*Directions*:
Exclude the images and transcribe the entries below precisely.
┏━━
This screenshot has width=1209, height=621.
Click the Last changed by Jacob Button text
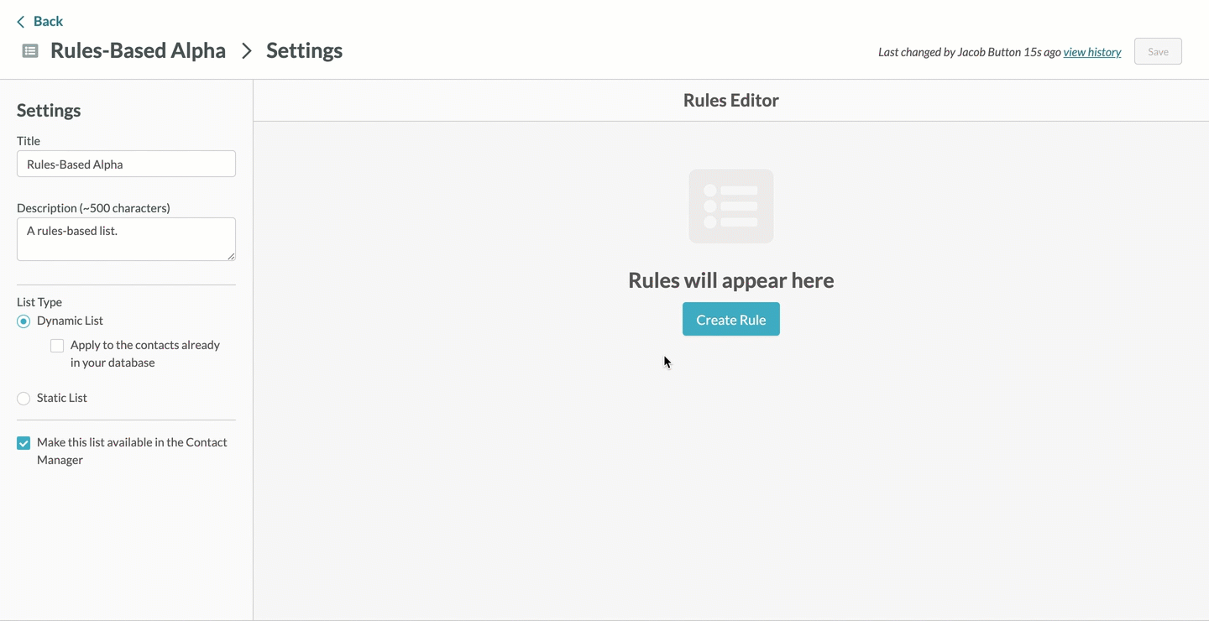coord(966,51)
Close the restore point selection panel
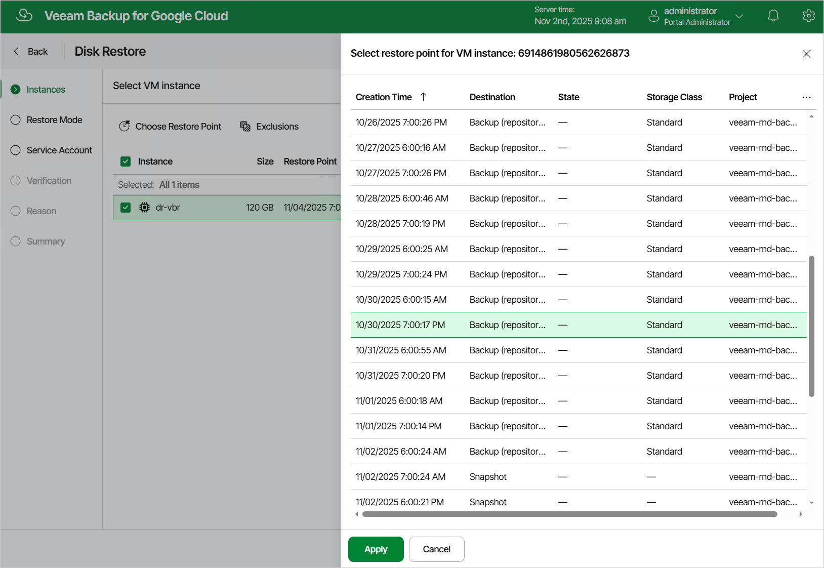 806,54
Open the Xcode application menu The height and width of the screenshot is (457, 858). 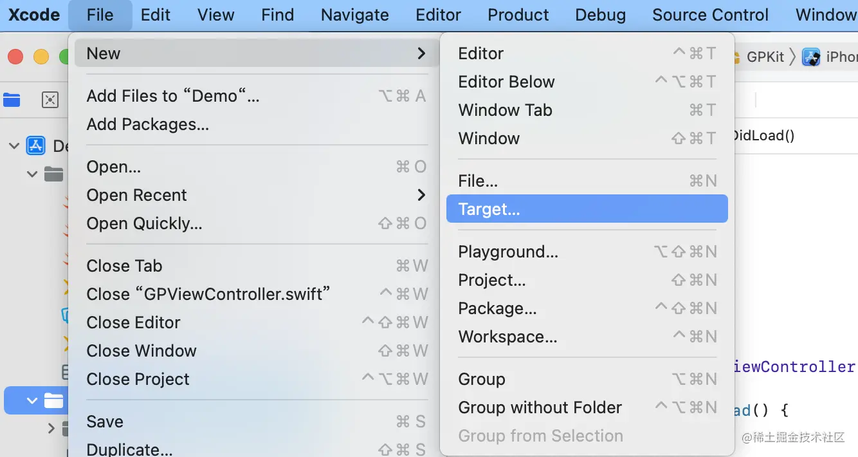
┗━━
*Task output*:
This screenshot has width=1209, height=621.
Click the Last changed by Jacob Button text
coord(966,51)
Close the restore point selection panel
 806,54
Open the Xcode application menu The height and width of the screenshot is (457, 858). 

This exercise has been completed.